TASK DESCRIPTION =>
Your reply must hold the lines from the one containing "You are a computer-use agent." to the end of the entries, copied exactly, with pictures excluded.

Saved entries:
● ● ● ● ● ● ●

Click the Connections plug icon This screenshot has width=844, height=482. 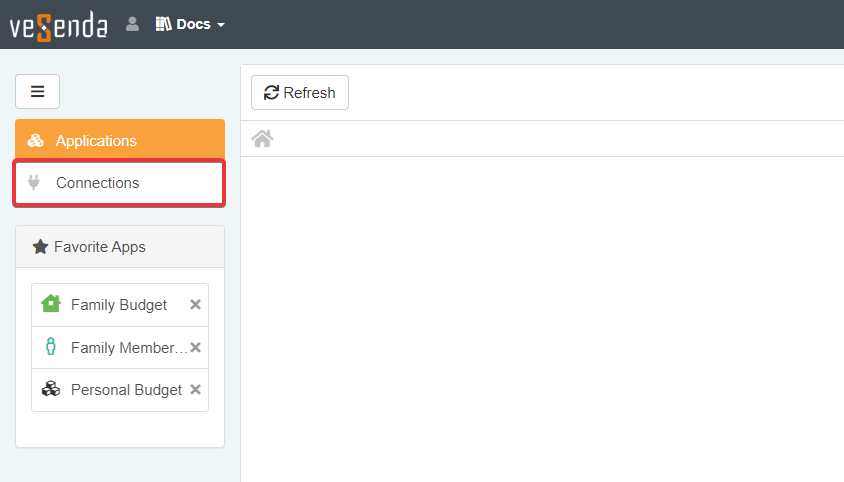click(x=34, y=183)
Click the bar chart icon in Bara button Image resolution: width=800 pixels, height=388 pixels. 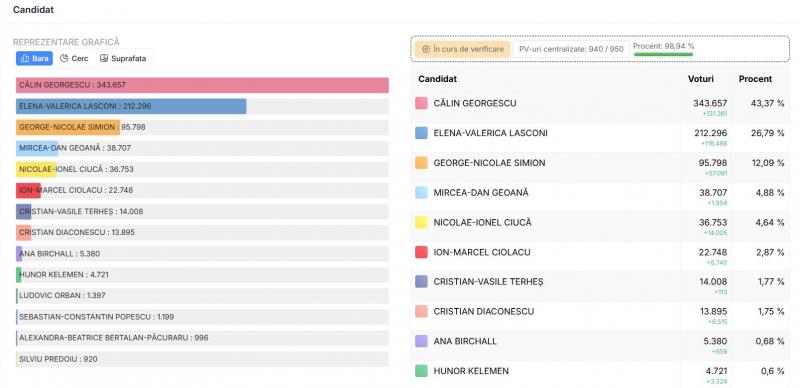(x=25, y=58)
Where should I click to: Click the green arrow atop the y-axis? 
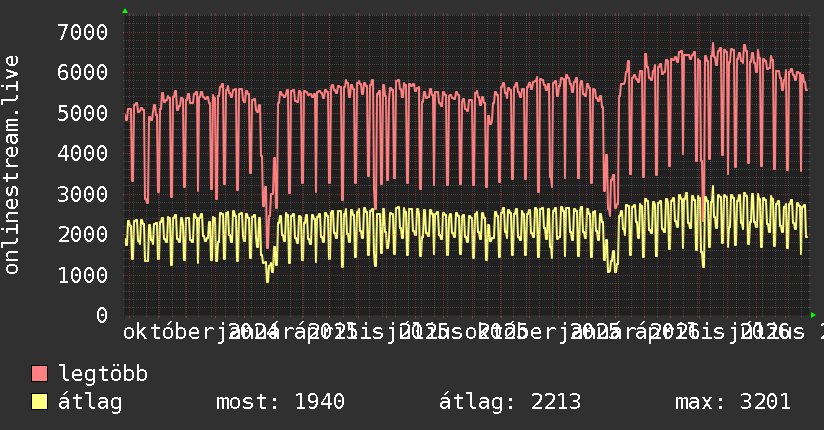[x=125, y=11]
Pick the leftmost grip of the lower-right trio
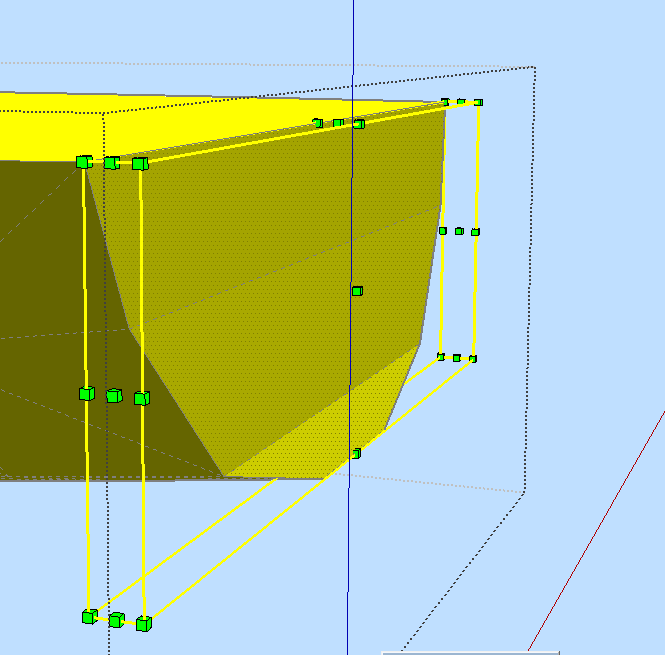The image size is (665, 655). [440, 356]
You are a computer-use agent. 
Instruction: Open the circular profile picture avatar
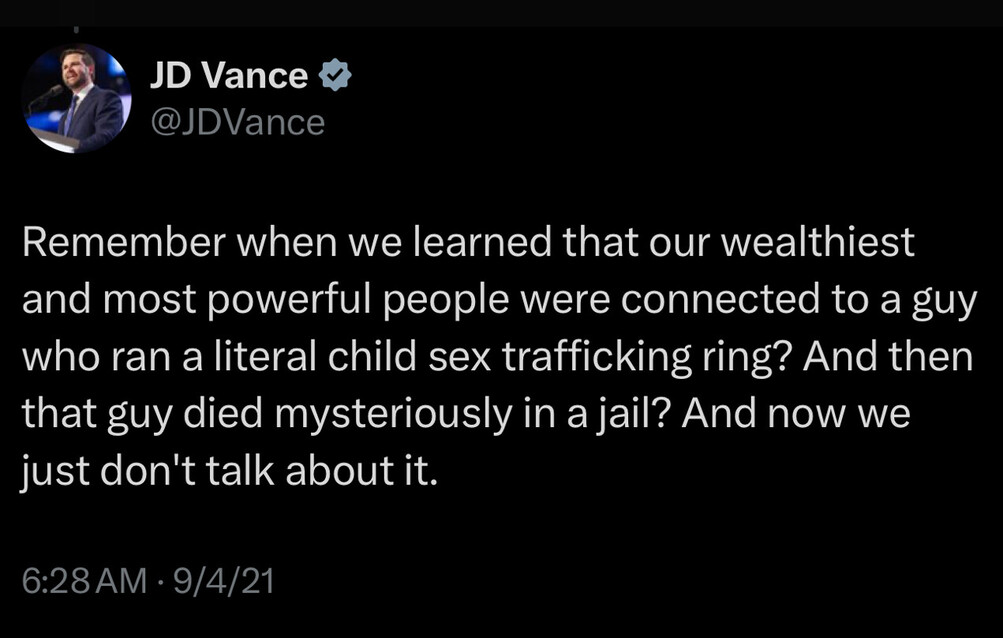tap(76, 98)
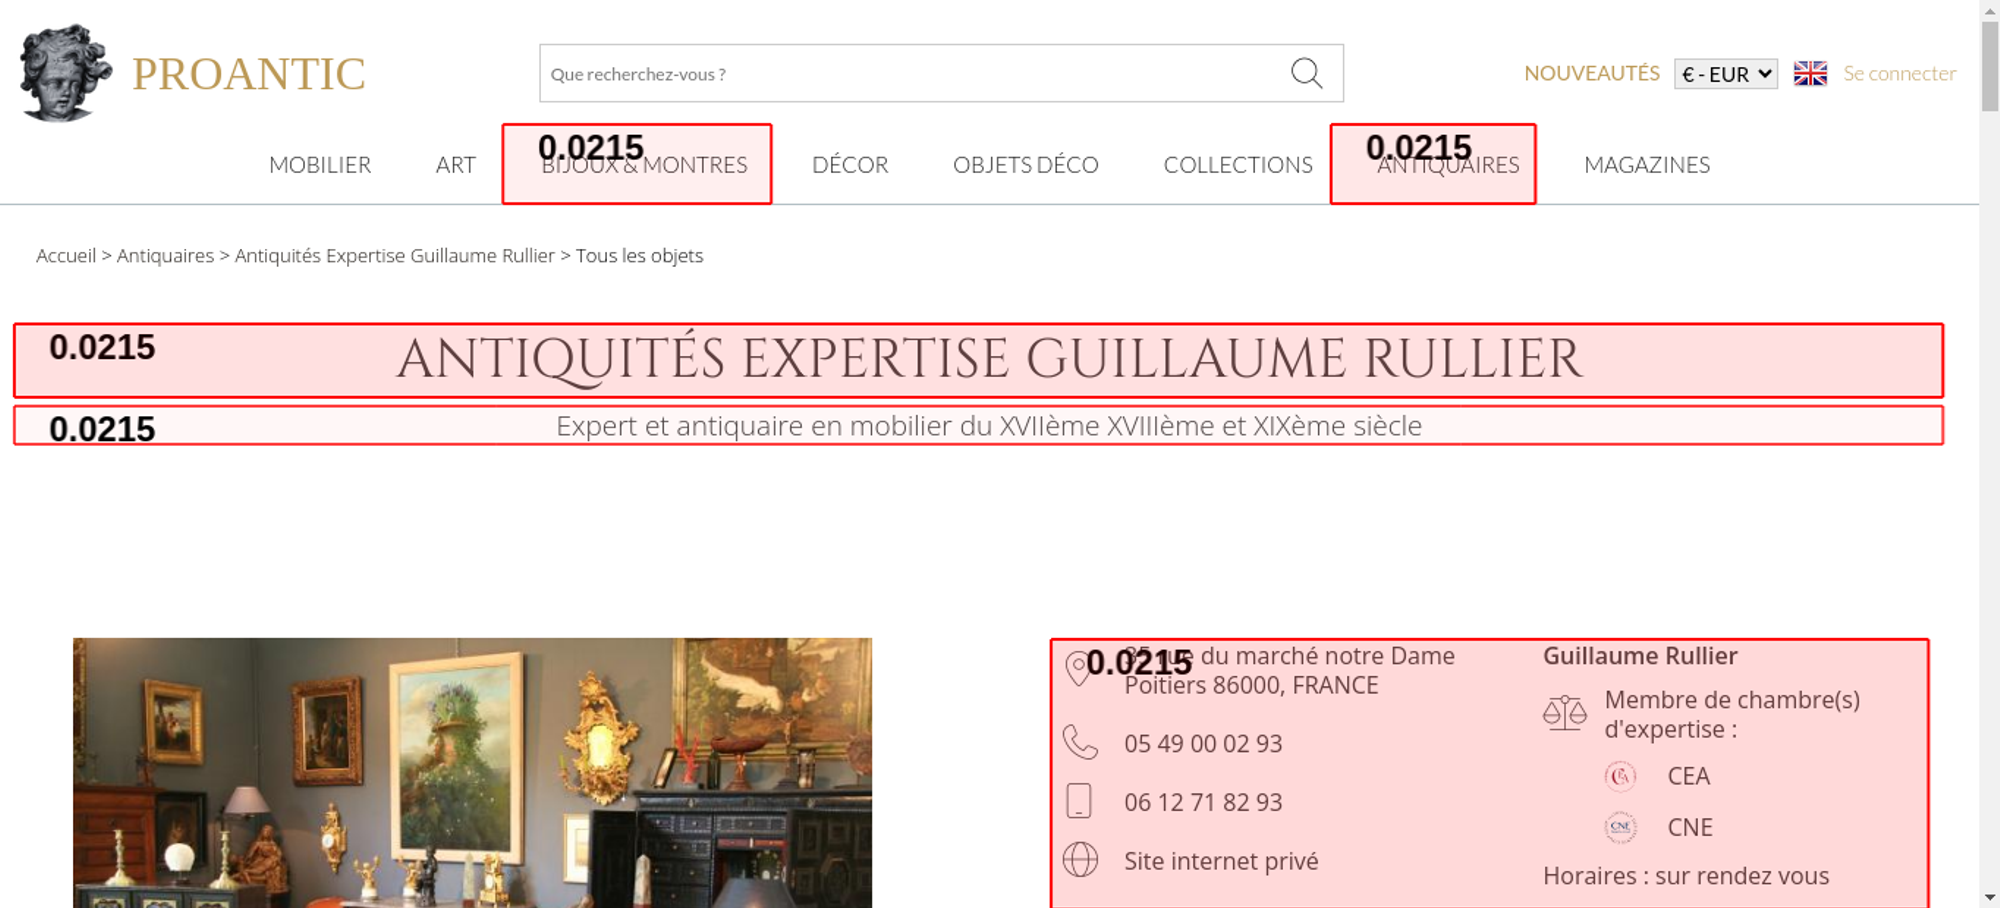Open the Objets Déco menu
The width and height of the screenshot is (2000, 908).
coord(1025,165)
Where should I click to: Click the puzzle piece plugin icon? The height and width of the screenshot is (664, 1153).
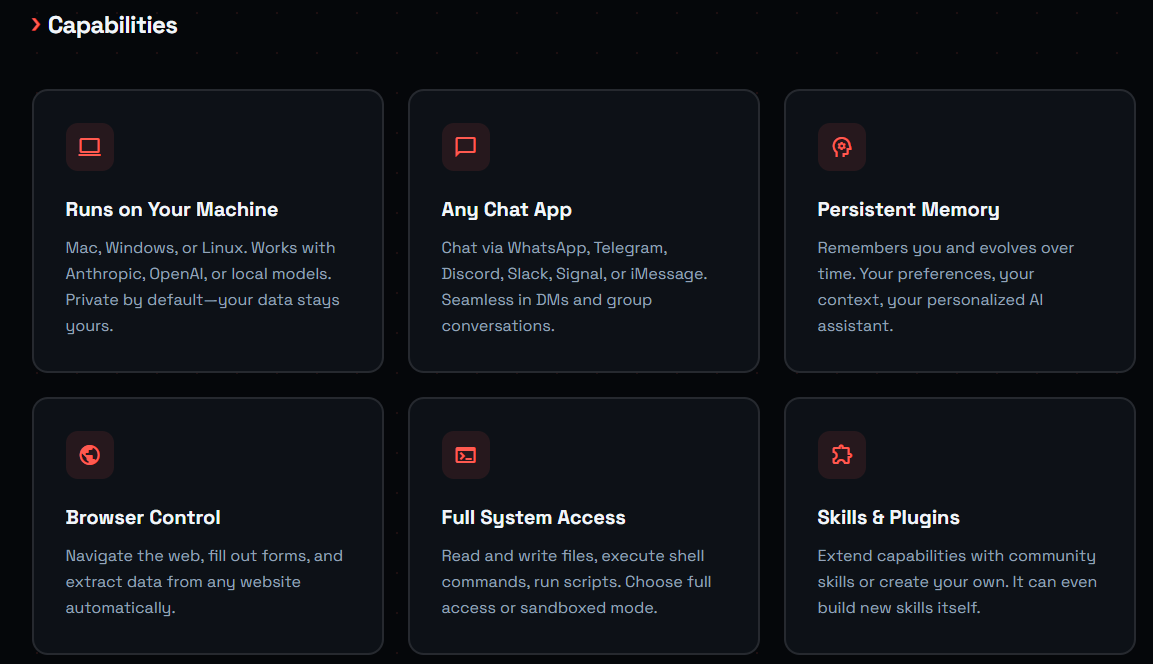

● ● ● ● ● ● ●

RESPONSE =>
You are a computer-use agent. 
Instruction: Open the circular profile picture avatar
tap(76, 98)
Open the Objets Déco menu
The width and height of the screenshot is (2000, 908).
coord(1025,165)
Where should I click to: Click the puzzle piece plugin icon? The height and width of the screenshot is (664, 1153).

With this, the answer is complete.